Exercise goal: Look below for the lines from the one with "Sprchové žľaby (75, 890)" to the one with "02323 / 491401", and copy exactly those lines, both ends included.

Stored data:
────────────────────

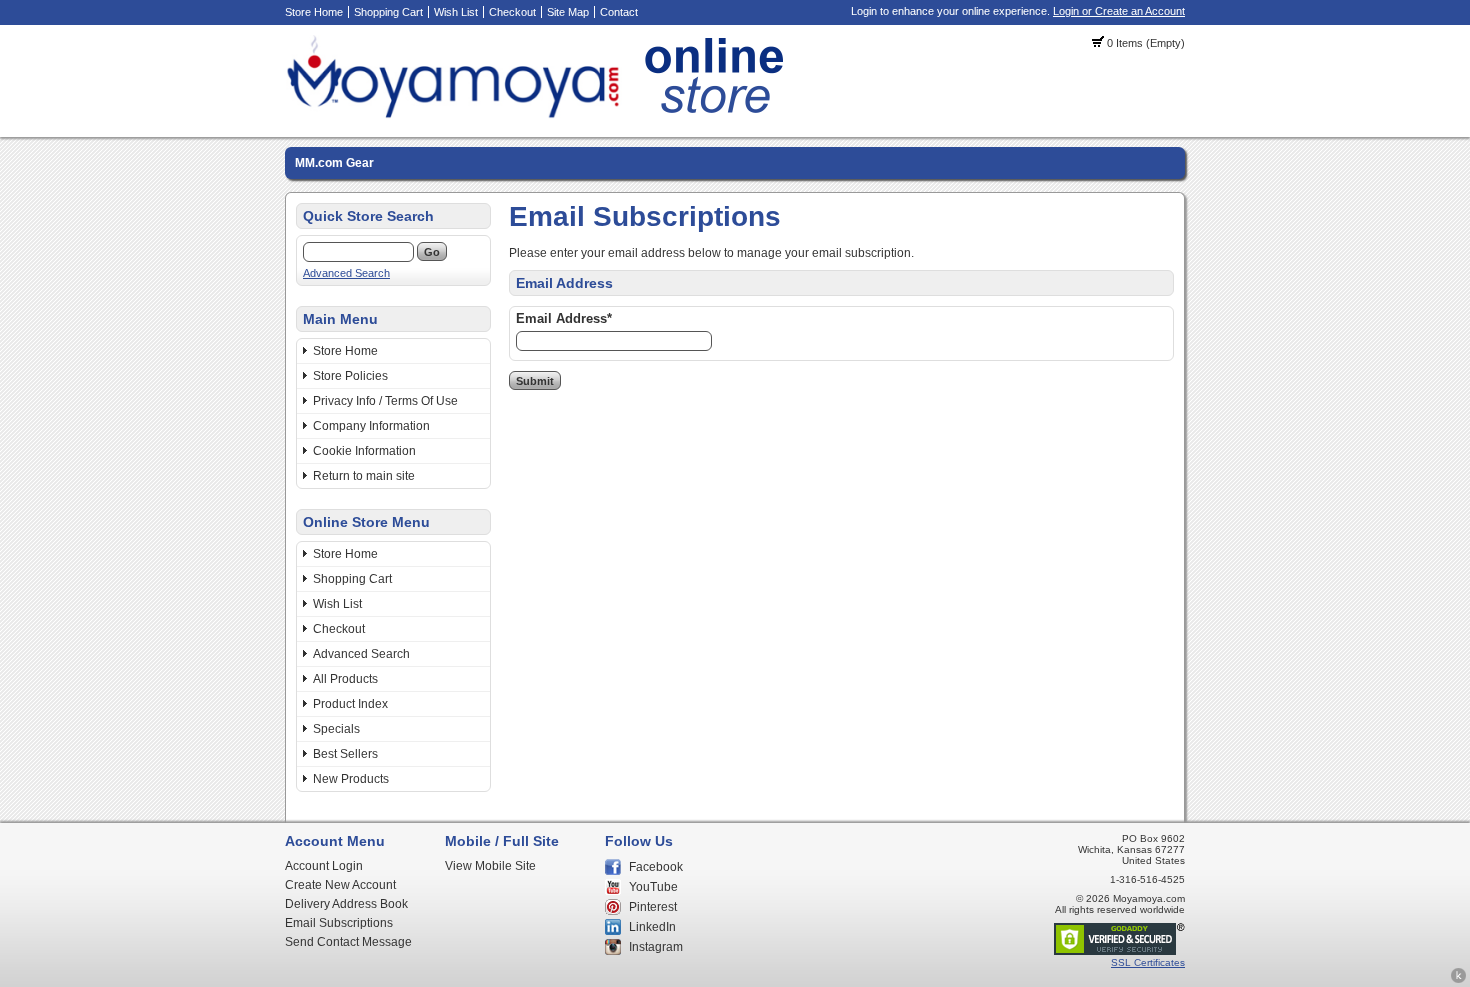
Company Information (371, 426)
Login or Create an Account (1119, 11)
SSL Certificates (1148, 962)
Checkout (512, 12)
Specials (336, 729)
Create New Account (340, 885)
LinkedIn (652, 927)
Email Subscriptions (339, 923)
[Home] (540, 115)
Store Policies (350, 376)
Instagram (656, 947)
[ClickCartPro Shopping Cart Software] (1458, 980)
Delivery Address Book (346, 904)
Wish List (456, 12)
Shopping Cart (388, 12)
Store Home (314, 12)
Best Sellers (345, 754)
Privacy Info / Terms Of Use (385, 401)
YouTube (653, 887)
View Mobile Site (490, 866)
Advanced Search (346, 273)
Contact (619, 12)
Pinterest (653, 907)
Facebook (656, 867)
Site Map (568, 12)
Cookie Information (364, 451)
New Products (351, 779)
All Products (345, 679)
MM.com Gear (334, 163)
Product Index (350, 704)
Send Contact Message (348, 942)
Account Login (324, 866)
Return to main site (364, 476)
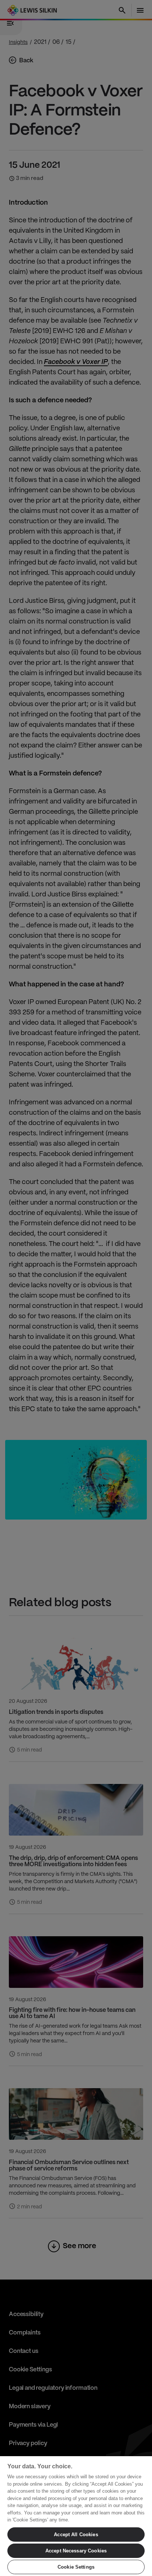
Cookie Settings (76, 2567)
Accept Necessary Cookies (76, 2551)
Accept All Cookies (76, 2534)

────────────────────

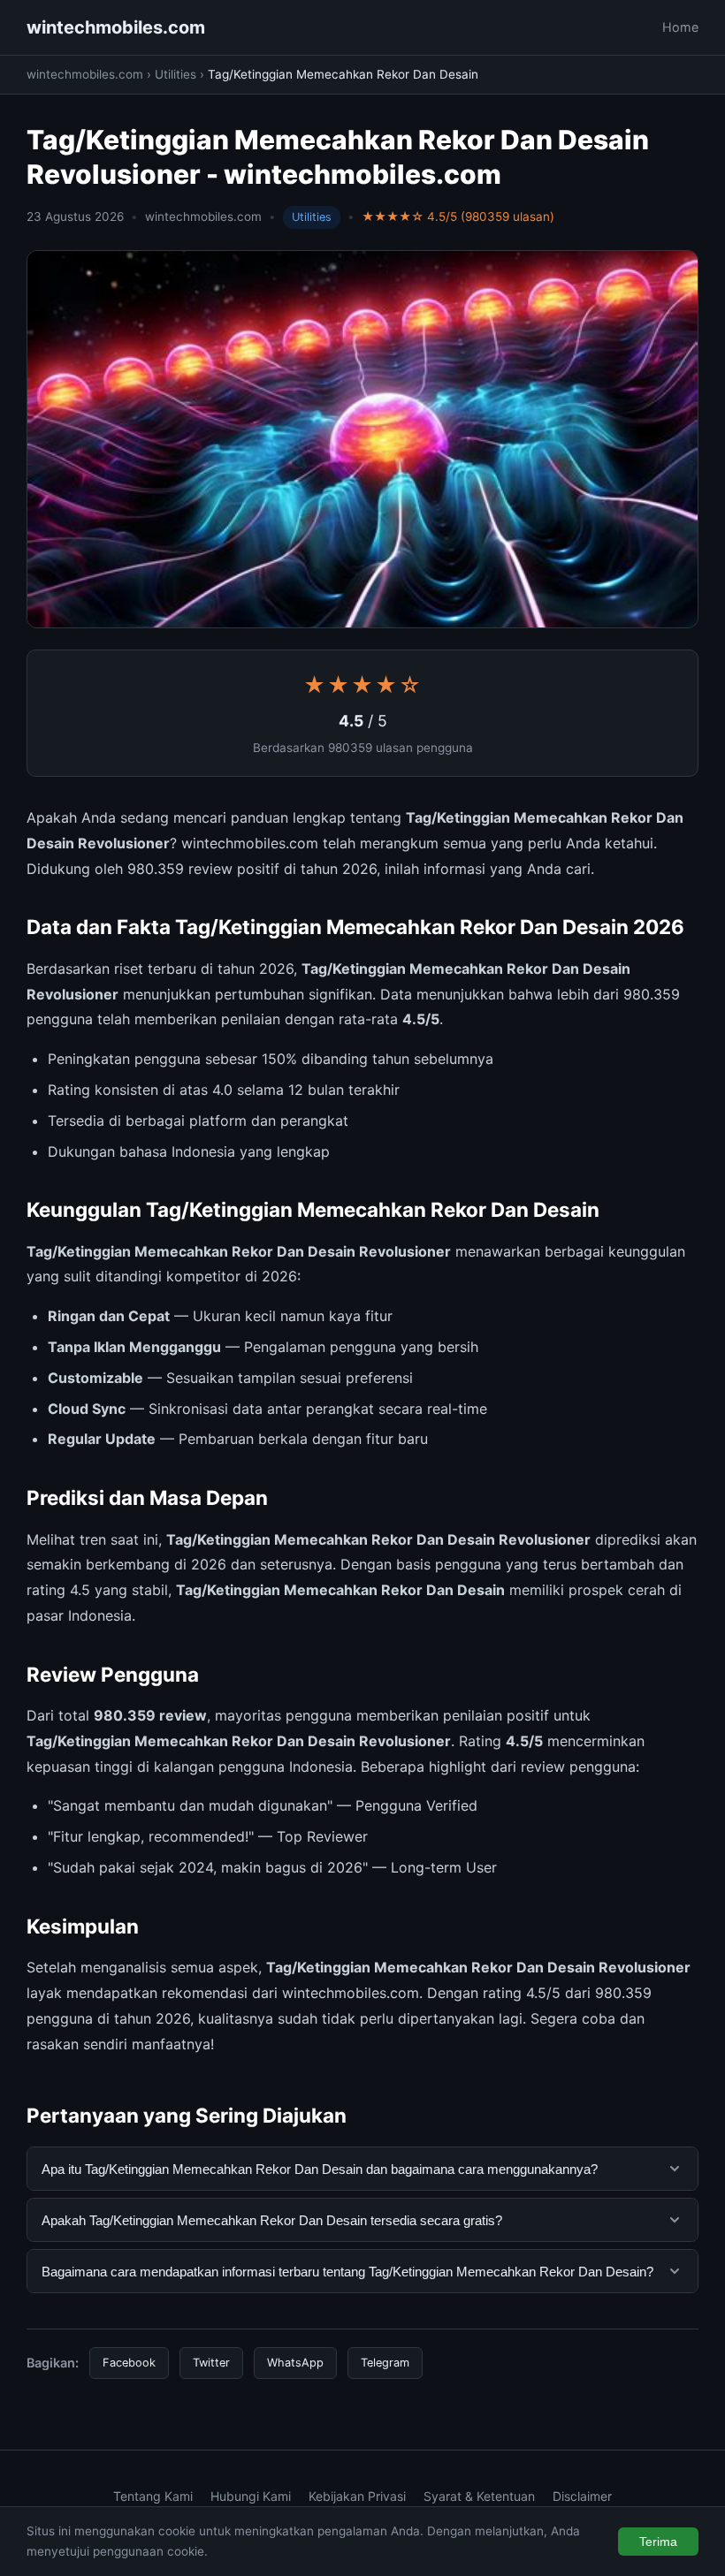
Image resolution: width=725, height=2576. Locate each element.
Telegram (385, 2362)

────────────────────

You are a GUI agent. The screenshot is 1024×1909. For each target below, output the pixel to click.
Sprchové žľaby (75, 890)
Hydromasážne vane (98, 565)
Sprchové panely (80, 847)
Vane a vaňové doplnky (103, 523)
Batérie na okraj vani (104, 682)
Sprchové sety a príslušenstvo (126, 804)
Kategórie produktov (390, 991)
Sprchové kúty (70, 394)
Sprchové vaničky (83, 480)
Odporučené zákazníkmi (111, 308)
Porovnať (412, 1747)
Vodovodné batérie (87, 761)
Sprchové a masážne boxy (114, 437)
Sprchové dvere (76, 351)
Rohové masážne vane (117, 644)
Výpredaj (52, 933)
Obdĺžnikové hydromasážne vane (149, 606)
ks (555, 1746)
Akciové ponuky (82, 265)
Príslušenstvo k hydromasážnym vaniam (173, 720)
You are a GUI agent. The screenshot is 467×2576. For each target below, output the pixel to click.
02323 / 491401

────────────────────

Reply:
Sprchové žľaby (75, 890)
Hydromasážne vane (98, 565)
Sprchové panely (80, 847)
Vane a vaňové doplnky (103, 523)
Batérie na okraj vani (104, 682)
Sprchové sety a príslušenstvo (126, 804)
Kategórie produktov (390, 991)
Sprchové kúty (70, 394)
Sprchové vaničky (83, 480)
Odporučené zákazníkmi (111, 308)
Porovnať (412, 1747)
Vodovodné batérie (87, 761)
Sprchové a masážne boxy (114, 437)
Sprchové dvere (76, 351)
Rohové masážne vane (117, 644)
Výpredaj (52, 933)
Obdĺžnikové hydromasážne vane (149, 606)
ks (555, 1746)
Akciové ponuky (82, 265)
Príslušenstvo k hydromasážnym vaniam (173, 720)
You are a GUI agent. The screenshot is 467×2576. For each target below, output the pixel to click.
02323 / 491401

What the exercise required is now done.